→ **BRIEF**:
Write out, without any change, the lines in the material below that run from the line with "[menuitem] (1650, 52)" through the line with "Image resolution: width=1753, height=2100.", both included.

.....

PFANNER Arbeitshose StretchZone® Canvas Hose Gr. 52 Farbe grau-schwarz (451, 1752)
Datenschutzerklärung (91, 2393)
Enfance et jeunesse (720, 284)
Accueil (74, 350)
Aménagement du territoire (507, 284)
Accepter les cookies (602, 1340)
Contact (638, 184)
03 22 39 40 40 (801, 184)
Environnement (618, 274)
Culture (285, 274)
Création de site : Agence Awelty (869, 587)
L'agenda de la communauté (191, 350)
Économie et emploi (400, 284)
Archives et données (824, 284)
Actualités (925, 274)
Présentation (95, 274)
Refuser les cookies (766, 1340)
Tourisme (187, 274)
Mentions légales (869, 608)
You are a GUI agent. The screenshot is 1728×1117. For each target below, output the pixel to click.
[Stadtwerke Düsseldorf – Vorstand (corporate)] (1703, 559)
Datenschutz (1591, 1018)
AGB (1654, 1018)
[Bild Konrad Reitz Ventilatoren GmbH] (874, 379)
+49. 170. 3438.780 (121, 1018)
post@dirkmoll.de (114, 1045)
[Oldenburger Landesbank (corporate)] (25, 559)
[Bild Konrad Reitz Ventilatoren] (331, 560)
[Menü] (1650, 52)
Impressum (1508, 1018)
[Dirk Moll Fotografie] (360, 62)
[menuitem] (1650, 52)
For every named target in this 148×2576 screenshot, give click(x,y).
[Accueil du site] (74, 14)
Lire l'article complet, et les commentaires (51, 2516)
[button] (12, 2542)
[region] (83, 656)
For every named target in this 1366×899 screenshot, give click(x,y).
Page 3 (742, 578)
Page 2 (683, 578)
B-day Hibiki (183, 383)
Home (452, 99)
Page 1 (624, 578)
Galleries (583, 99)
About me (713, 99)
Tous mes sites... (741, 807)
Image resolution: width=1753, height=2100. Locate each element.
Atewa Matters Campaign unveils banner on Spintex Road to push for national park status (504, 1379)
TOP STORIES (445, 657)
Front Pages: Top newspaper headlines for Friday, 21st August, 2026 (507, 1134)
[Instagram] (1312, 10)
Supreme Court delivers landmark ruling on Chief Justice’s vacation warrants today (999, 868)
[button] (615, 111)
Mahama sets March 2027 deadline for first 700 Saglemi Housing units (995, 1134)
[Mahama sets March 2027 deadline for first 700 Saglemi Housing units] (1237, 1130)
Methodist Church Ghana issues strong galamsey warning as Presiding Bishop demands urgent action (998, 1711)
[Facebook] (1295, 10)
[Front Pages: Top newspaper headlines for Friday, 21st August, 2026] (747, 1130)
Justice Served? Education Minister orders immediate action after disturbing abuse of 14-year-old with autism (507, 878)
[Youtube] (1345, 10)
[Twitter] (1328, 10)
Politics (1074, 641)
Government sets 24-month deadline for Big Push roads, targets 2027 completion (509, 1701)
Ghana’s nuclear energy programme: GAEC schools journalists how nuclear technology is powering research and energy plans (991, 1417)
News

.....

→ **OUTPUT**:
[menuitem] (1650, 52)
For every named target in this 148×2576 screenshot, give click(x,y).
[Accueil du site] (74, 14)
Lire l'article complet, et les commentaires (51, 2516)
[button] (12, 2542)
[region] (83, 656)
For every named target in this 1366×899 screenshot, give click(x,y).
Page 3 (742, 578)
Page 2 (683, 578)
B-day Hibiki (183, 383)
Home (452, 99)
Page 1 (624, 578)
Galleries (583, 99)
About me (713, 99)
Tous mes sites... (741, 807)
Image resolution: width=1753, height=2100. Locate each element.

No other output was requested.